A prospective observational study was performed in two burn centers in the Netherlands. Fifty-eight patients with burn injuries ≥ 15% of total body surface area (TBSA) were included. Intra-abdominal pressure (IAP) and urinary I-FABP, measured every 6 h during 72 h. Prevalence of IAH, new organ failure and ACS, and the value of urinary intestinal fatty acid binding protein (I-FABP) as early marker for IAH-associated complications were determined.

Results

Thirty-one (53%) patients developed IAH, 17 (29%) patients developed new organ failure, but no patients developed ACS. Patients had burns of 29% (P25P75 19–42%) TBSA. Ln-transformed levels of urinary I-FABP and IAP were inversely correlated with an estimate of − 0.06 (95% CI − 0.10 to − 0.02; p = 0.002). Maximal urinary I-FABP levels had a fair discriminatory ability for patients with IAH with an area under the ROC curve of 74% (p = 0.001). Urinary I-FABP levels had no predictive value for IAH or new organ failure in severe burn patients.

Conclusions

The prevalence of IAH among patients with ≥ 15% TBSA burned was 53%. None of the patients developed ACS. A relevant diagnostic or predictive value of I-FABP levels in identifying patients at risk for IAH-related complications, could not be demonstrated.

Level of evidence

Level III, epidemiologic and diagnostic prospective observational study.

Keywords: Intra-abdominal hypertension, Intra-abdominal pressure, Abdominal compartment syndrome, Surgery, Burn injury

Introduction

Patients with severe burns are at risk for complications and sequelae resulting in morbidity and death with increasing burn severity. Intra-abdominal hypertension (IAH) and subsequent abdominal compartment syndrome (ACS) are complications in severely burned patients associated with poor outcome. ACS-associated mortality among severe burn patients is estimated at 74.8% [1]. These complications result from the combination of capillary leakage, fluid shifts and hypotension requiring extensive fluid suppletion [2]. The effect of fluid shift is called “third spacing” referring to an extra space to where the fluid shifts to. This space or compartment frequently concerns the abdomen. Possibly, adding up with a circumferential trunk burn which accelerates the process of increasing IAH. Modern resuscitation regimes aim to prevent IAH and ACS. Although the risk has significantly decreased, these complications are still not completely preventable [3, 4]. Early identification of patients at risk for IAH and ACS facilitates decompressive treatment and thereby prevents related morbidity and mortality [5]. To improve this early identification and treatment, epidemiologic knowledge and new diagnostic tools could be helpful.

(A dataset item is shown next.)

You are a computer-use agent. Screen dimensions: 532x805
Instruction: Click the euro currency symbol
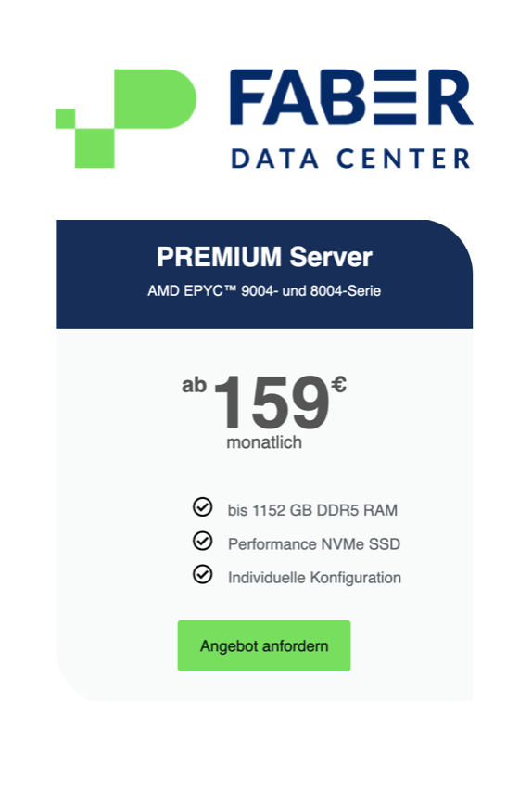(x=338, y=385)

The current gold standard for IAP determination requires intra-bladder pressure measurements [6]. This is a simple, non-invasive measuring technique, yielding immediate results. However, the level of IAP is neither an indicator for when surgical therapy should be considered, nor is it a reliable indicator for clinical outcome [7]. In this context, Intestinal Fatty Acid-Binding Protein (I-FABP) may be of interest. Evidence is accumulating that the intestines are central in the origin of posttraumatic sequelae [810]. Loss of intestinal barrier integrity seems to be an early event in severe illness and trauma that plays a crucial role in the subsequent development of the systemic inflammatory response. The intestinal barrier is maintained by a lining of intestinal epithelial cells (enterocytes) and tight junctions that seal the paracellular space between adjacent enterocytes preventing toxins and bacteria from entering the circulation. Both enterocyte damage and tight junction loss can be triggered by IAH; these can be quantified by levels of I-FABP [1113]. This marker is rapidly released upon intestinal integrity loss and is easily detectable in urine. Consequently, I-FABP is considered promising for the early identification of intra-abdominal pressure-related complications, they may even be supportive in determining the need for, and timing of decompressive measures to relieve the abdominal pressure.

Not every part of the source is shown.